If the second-largest Biderman world expert on measuring money flows in the markets-the largest entry of money in the stock market come from the trading desks of banks and in recent days have been the banks with their expansions capital which have Asset Management dropped more role in the market, but I will be very malpensa I can think of a hypothesis: I La Jolla am an American bank that received millions of dollars from the bailout program asset problemas (TARP), with that money buy equities’ no the actions of my own bank, of course, the other or, even easier, future ‘on the banking and financial sector. Banks do not keep money in them, and Children’s Hospital to keep the funds CNBC’s Closing Bell tied up in their facilities is not profitable, thus making bank deposit all the money Closing Bell and try to invest, either through credit, investing in securities (stock CNBC exchange) or debt (bonds).

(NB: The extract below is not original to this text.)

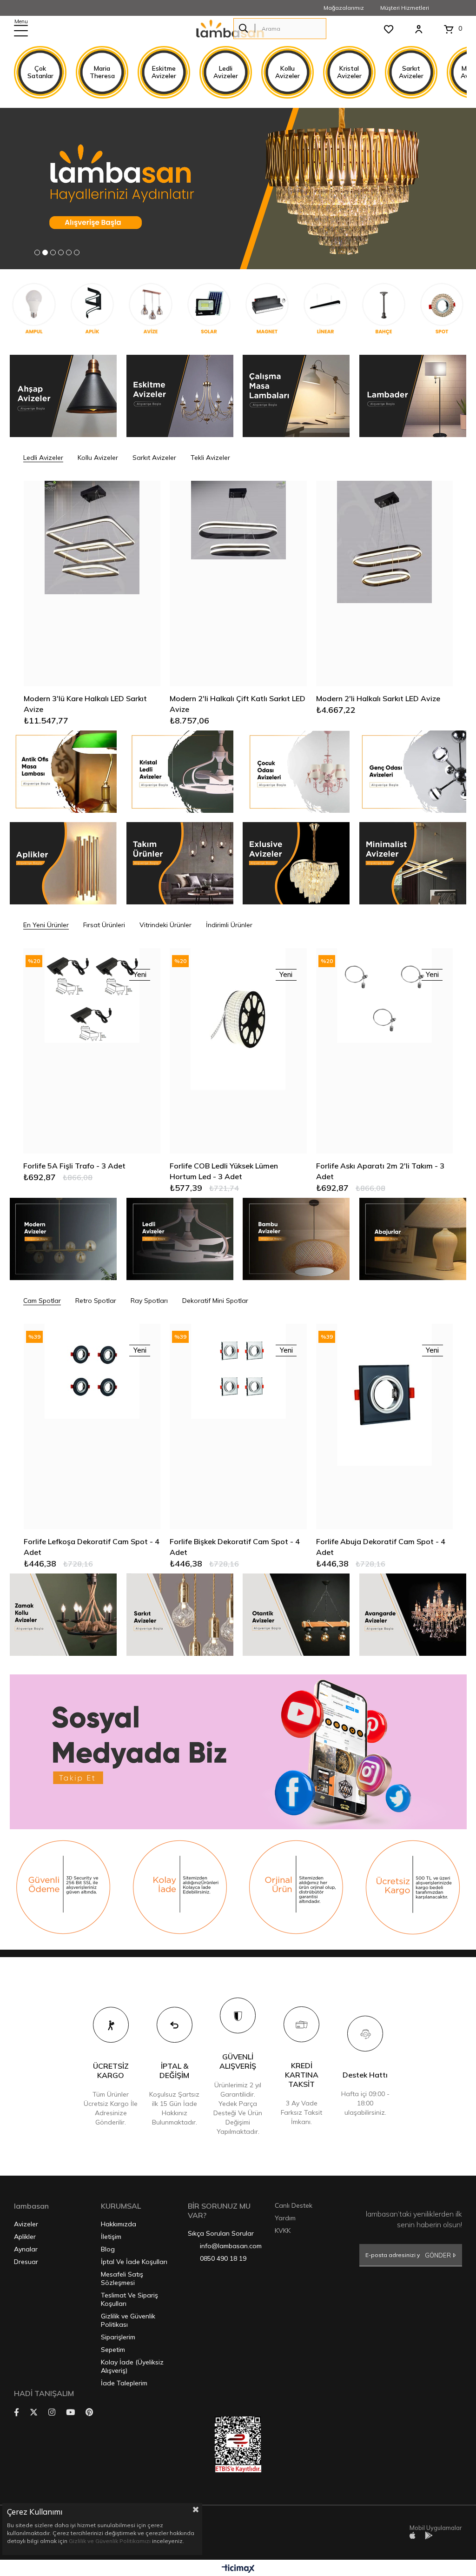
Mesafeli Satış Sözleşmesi (122, 2278)
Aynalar (26, 2249)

Obviously, a bank can not reverse all the deposits that savers will deliver, as this could lead to failures or bankruptcies liquidity of the institutions, to prevent such situations (among other reasons) regulations issued by the central bank requires them to maintain a percentage of deposits held by it.

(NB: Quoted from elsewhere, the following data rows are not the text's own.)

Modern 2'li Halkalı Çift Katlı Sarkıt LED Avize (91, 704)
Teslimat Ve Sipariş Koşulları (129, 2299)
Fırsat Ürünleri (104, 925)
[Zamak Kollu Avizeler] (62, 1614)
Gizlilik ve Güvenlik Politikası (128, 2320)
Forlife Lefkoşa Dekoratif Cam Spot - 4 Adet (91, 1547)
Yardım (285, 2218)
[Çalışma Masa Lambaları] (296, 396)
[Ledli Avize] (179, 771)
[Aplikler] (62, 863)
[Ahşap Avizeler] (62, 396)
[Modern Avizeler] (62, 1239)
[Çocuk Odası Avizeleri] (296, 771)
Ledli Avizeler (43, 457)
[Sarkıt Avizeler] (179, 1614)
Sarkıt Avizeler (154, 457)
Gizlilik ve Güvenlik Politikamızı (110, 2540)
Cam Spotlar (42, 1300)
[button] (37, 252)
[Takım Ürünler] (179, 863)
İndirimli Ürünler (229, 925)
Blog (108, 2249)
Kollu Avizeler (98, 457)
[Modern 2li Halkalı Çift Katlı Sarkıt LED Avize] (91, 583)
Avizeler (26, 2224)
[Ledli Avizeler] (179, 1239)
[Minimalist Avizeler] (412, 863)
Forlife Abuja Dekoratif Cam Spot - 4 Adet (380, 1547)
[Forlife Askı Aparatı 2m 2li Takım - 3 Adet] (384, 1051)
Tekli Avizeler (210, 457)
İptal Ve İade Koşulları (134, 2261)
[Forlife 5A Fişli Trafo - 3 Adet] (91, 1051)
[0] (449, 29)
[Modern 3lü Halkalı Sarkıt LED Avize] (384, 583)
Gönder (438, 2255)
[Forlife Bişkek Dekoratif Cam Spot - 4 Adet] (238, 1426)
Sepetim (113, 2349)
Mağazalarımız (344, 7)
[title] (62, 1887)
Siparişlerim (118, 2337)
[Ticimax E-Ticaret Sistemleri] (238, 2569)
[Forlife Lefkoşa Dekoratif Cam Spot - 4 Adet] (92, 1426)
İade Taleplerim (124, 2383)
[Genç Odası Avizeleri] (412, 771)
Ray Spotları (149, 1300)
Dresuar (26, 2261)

The ratio of box finance (c) is equal to Asset Management the percentage of the assets of the La Jolla banking system or reservations (ACSB) and deposit San Diego to the bank by depositors (D).
c ACSB / D
This means that a ratio of 2 (common in the euro zone today) means that for every 100 ‘to put in a savings institution, San Diego that holds 2’ as legal reserves (ACSB) and has the ability to invest or to grant credits worth 98.
Reservations are not necessarily the money that banks keep in youtube their safes (cash reserves), which is an FOX news additional value, since in fact a bank interview can not deliver stocks retreated when our currency tanks. Reservations Fox are usually deposited at the central bank and banks in addition hold a much funds smaller percentage of cash reserves.
The purpose Ernst of San Diego reserves is to ensure short-term solvency of investment banks (to avoid the collapse of the banking University of Southern California system, like the crack of 29 or corralito Argentina) and to prevent the proliferation of funds of an uncontrolled way.